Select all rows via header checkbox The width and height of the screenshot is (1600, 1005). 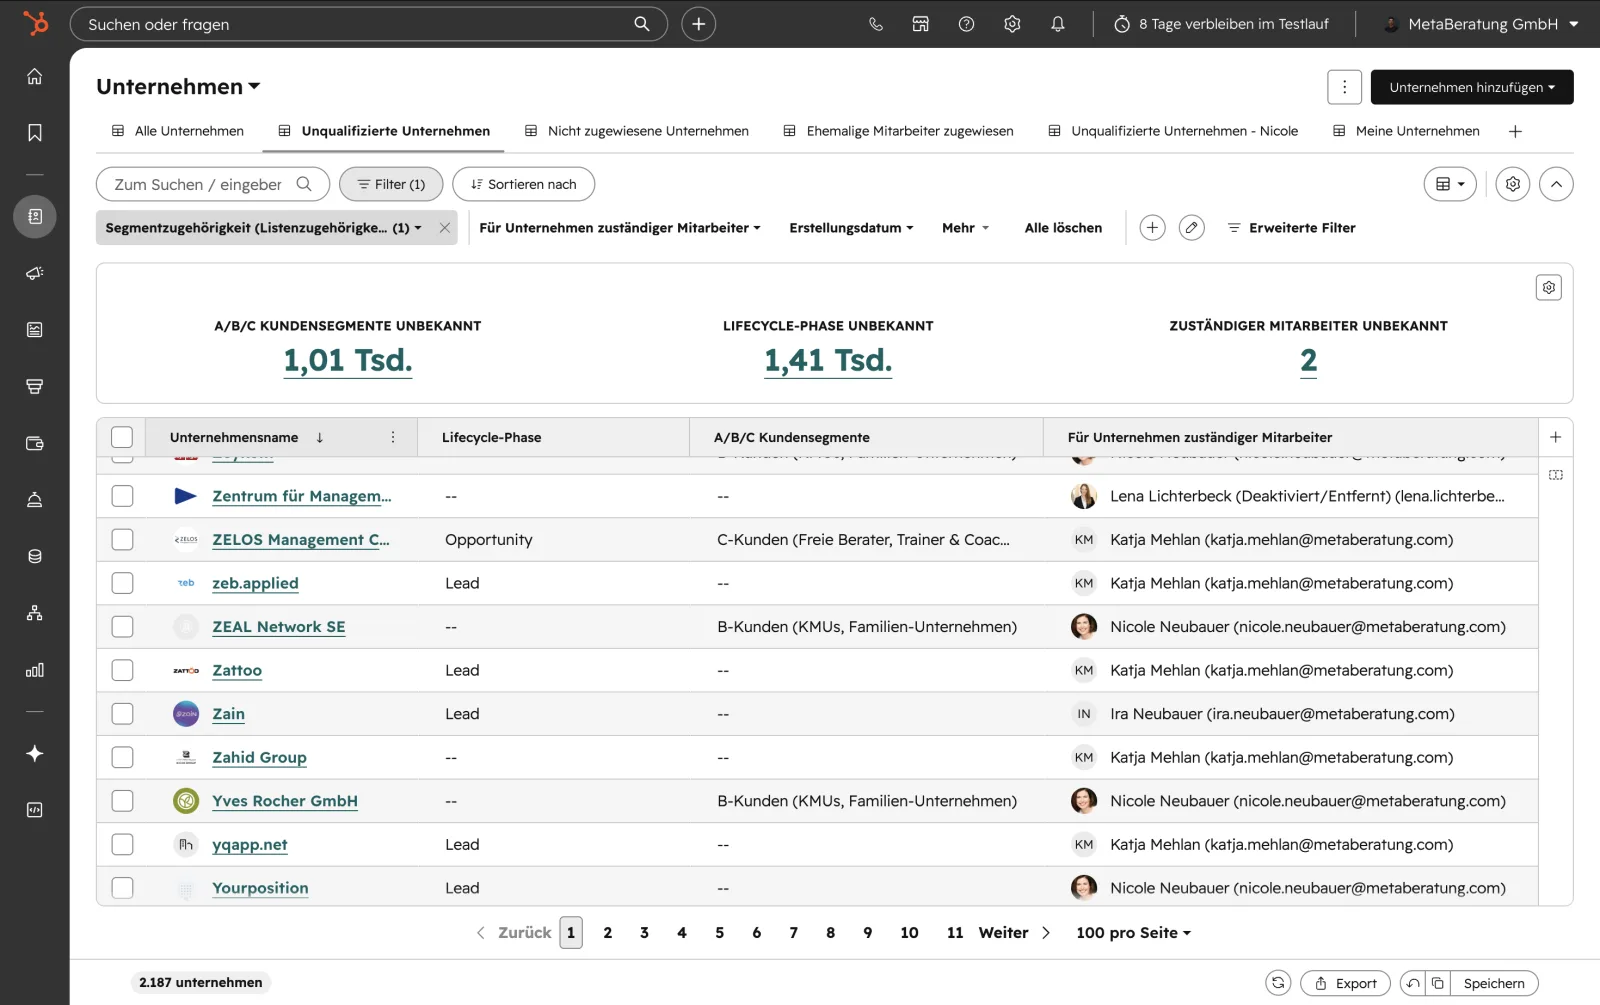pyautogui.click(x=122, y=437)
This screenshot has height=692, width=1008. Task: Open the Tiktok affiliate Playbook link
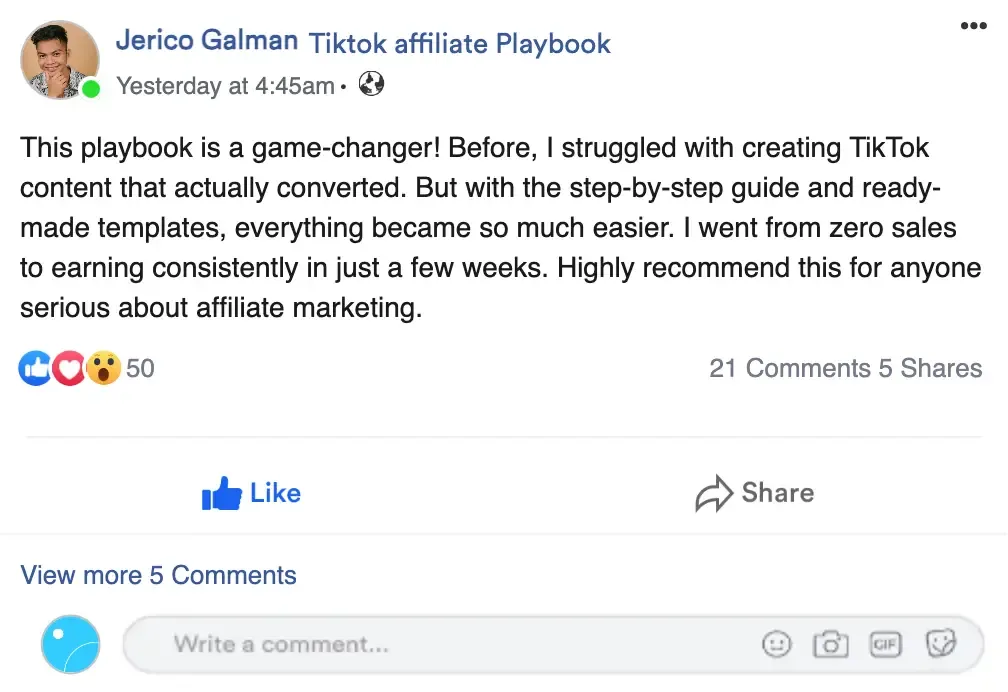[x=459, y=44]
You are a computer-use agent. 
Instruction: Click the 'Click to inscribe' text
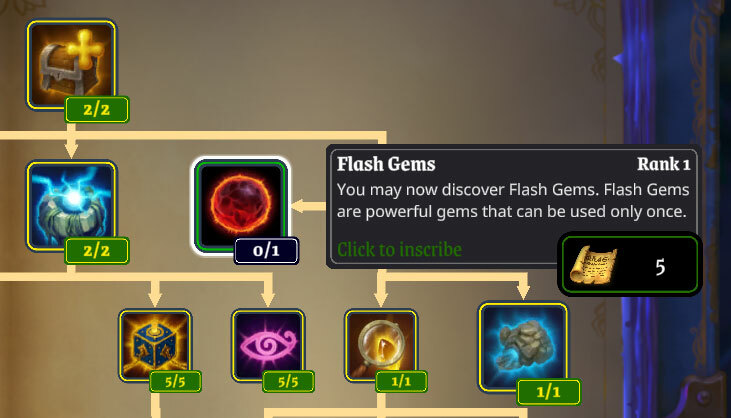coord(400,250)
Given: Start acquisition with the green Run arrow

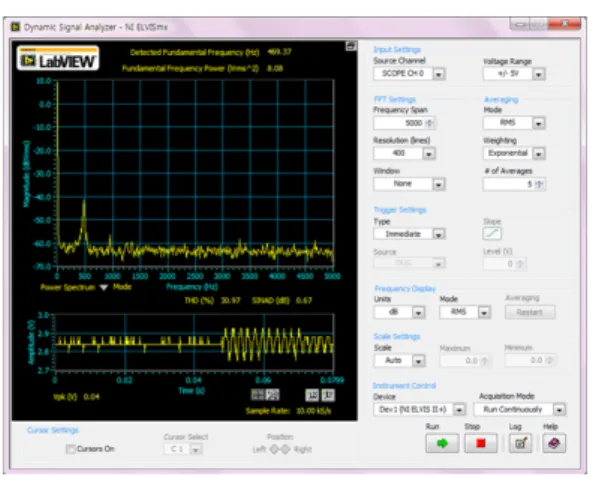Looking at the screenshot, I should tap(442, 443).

The task -> Every line from the one with "Given: Start acquisition" through the end of the material above should be restated word for word, with the pictures left out.

Written solution ->
Given: Start acquisition with the green Run arrow

Looking at the screenshot, I should tap(442, 443).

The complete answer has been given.